■ **INFORMATION GIVEN**:
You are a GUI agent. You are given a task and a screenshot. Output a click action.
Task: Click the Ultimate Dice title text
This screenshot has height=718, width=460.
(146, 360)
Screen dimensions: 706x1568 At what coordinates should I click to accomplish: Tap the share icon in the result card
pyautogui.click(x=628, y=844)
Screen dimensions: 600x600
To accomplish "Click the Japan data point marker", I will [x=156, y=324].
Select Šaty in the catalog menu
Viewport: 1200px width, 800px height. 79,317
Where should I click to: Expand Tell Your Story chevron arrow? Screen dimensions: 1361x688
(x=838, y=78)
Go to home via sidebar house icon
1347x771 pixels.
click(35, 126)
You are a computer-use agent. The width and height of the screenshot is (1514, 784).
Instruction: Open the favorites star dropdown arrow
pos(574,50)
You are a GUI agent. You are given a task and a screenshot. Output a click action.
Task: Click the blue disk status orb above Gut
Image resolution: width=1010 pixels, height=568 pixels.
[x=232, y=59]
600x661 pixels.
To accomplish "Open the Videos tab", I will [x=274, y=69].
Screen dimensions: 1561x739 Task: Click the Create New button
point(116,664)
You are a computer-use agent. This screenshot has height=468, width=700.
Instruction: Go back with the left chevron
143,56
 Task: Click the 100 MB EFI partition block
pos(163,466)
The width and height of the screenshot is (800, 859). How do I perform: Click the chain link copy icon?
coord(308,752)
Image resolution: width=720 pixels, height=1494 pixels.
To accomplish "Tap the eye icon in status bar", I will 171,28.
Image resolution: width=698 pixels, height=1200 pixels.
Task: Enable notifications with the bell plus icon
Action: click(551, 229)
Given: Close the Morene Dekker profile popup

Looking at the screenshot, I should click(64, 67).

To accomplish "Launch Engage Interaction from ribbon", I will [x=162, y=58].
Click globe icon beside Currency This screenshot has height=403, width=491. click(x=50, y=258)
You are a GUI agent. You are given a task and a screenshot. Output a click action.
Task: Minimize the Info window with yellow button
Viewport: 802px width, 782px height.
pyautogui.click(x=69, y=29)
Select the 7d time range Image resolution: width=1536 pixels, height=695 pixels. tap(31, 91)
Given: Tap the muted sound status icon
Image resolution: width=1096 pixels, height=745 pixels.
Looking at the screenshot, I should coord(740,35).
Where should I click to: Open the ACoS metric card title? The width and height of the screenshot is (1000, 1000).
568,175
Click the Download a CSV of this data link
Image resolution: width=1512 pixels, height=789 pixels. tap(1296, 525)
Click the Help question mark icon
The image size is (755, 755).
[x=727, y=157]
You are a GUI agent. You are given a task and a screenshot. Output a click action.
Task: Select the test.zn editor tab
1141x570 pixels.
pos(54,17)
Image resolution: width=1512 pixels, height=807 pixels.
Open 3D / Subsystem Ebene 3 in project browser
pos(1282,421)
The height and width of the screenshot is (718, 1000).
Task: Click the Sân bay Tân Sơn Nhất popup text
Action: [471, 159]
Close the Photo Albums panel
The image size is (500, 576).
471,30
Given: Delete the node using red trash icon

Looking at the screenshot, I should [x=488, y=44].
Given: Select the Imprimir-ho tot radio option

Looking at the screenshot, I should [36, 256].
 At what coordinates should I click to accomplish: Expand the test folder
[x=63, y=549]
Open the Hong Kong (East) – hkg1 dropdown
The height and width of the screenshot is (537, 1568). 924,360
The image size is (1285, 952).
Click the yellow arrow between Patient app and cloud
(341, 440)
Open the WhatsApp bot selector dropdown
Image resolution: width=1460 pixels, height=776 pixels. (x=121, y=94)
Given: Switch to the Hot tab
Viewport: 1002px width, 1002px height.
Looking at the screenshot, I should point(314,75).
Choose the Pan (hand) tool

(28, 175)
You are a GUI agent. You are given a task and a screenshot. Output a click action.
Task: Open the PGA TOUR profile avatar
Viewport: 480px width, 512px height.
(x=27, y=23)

■ **WHAT IS NEEDED**: Reproduce each line above that contains "computer".

■ **OUTPUT FOR THIS EXERCISE**:
You are a computer-use agent. The width and height of the screenshot is (1514, 784).
You are a computer-use agent. This screenshot has height=468, width=700.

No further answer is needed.